--- start of Exercise data ---
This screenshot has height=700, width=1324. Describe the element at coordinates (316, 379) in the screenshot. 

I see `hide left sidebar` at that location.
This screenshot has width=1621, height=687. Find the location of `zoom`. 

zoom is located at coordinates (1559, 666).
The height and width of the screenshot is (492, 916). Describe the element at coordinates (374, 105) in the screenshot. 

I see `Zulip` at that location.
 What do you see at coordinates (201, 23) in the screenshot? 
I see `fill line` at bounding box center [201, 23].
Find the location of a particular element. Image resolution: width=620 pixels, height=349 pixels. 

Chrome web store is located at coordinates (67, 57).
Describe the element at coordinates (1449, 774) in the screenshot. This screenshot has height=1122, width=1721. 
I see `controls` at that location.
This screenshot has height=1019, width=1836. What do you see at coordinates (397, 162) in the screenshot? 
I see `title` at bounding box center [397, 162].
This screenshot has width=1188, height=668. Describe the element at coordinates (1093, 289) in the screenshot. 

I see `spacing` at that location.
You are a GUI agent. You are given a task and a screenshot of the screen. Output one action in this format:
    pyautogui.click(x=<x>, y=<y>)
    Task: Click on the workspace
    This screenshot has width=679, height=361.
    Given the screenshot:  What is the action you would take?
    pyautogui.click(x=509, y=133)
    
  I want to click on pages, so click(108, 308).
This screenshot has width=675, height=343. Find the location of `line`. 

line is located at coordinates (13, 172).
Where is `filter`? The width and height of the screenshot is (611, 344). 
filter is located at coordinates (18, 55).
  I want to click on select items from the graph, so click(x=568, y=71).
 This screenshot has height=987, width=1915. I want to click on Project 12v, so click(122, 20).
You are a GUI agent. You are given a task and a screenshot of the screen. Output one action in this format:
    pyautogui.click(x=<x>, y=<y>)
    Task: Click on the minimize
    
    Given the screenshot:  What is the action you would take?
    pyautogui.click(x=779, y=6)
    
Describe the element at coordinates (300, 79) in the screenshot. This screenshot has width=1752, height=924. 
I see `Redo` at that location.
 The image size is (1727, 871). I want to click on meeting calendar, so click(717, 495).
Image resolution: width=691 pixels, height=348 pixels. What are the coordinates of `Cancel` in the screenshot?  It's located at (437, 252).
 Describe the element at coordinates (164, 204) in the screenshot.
--- end of Exercise data ---
Problem requirements: Repeat every line of the listing above word for word.

Result of this exercise:
This screenshot has height=700, width=1324. Describe the element at coordinates (316, 379) in the screenshot. 

I see `hide left sidebar` at that location.
This screenshot has width=1621, height=687. Find the location of `zoom`. 

zoom is located at coordinates (1559, 666).
The height and width of the screenshot is (492, 916). Describe the element at coordinates (374, 105) in the screenshot. 

I see `Zulip` at that location.
 What do you see at coordinates (201, 23) in the screenshot? 
I see `fill line` at bounding box center [201, 23].
Find the location of a particular element. Image resolution: width=620 pixels, height=349 pixels. 

Chrome web store is located at coordinates (67, 57).
Describe the element at coordinates (1449, 774) in the screenshot. This screenshot has height=1122, width=1721. 
I see `controls` at that location.
This screenshot has height=1019, width=1836. What do you see at coordinates (397, 162) in the screenshot? 
I see `title` at bounding box center [397, 162].
This screenshot has width=1188, height=668. Describe the element at coordinates (1093, 289) in the screenshot. 

I see `spacing` at that location.
You are a GUI agent. You are given a task and a screenshot of the screen. Output one action in this format:
    pyautogui.click(x=<x>, y=<y>)
    Task: Click on the workspace
    This screenshot has width=679, height=361.
    Given the screenshot:  What is the action you would take?
    pyautogui.click(x=509, y=133)
    
  I want to click on pages, so click(108, 308).
This screenshot has width=675, height=343. Find the location of `line`. 

line is located at coordinates (13, 172).
Where is `filter`? The width and height of the screenshot is (611, 344). 
filter is located at coordinates (18, 55).
  I want to click on select items from the graph, so click(x=568, y=71).
 This screenshot has height=987, width=1915. I want to click on Project 12v, so click(122, 20).
You are a GUI agent. You are given a task and a screenshot of the screen. Output one action in this format:
    pyautogui.click(x=<x>, y=<y>)
    Task: Click on the minimize
    
    Given the screenshot:  What is the action you would take?
    pyautogui.click(x=779, y=6)
    
Describe the element at coordinates (300, 79) in the screenshot. This screenshot has width=1752, height=924. 
I see `Redo` at that location.
 The image size is (1727, 871). I want to click on meeting calendar, so click(717, 495).
Image resolution: width=691 pixels, height=348 pixels. What are the coordinates of `Cancel` in the screenshot?  It's located at (437, 252).
 Describe the element at coordinates (164, 204) in the screenshot.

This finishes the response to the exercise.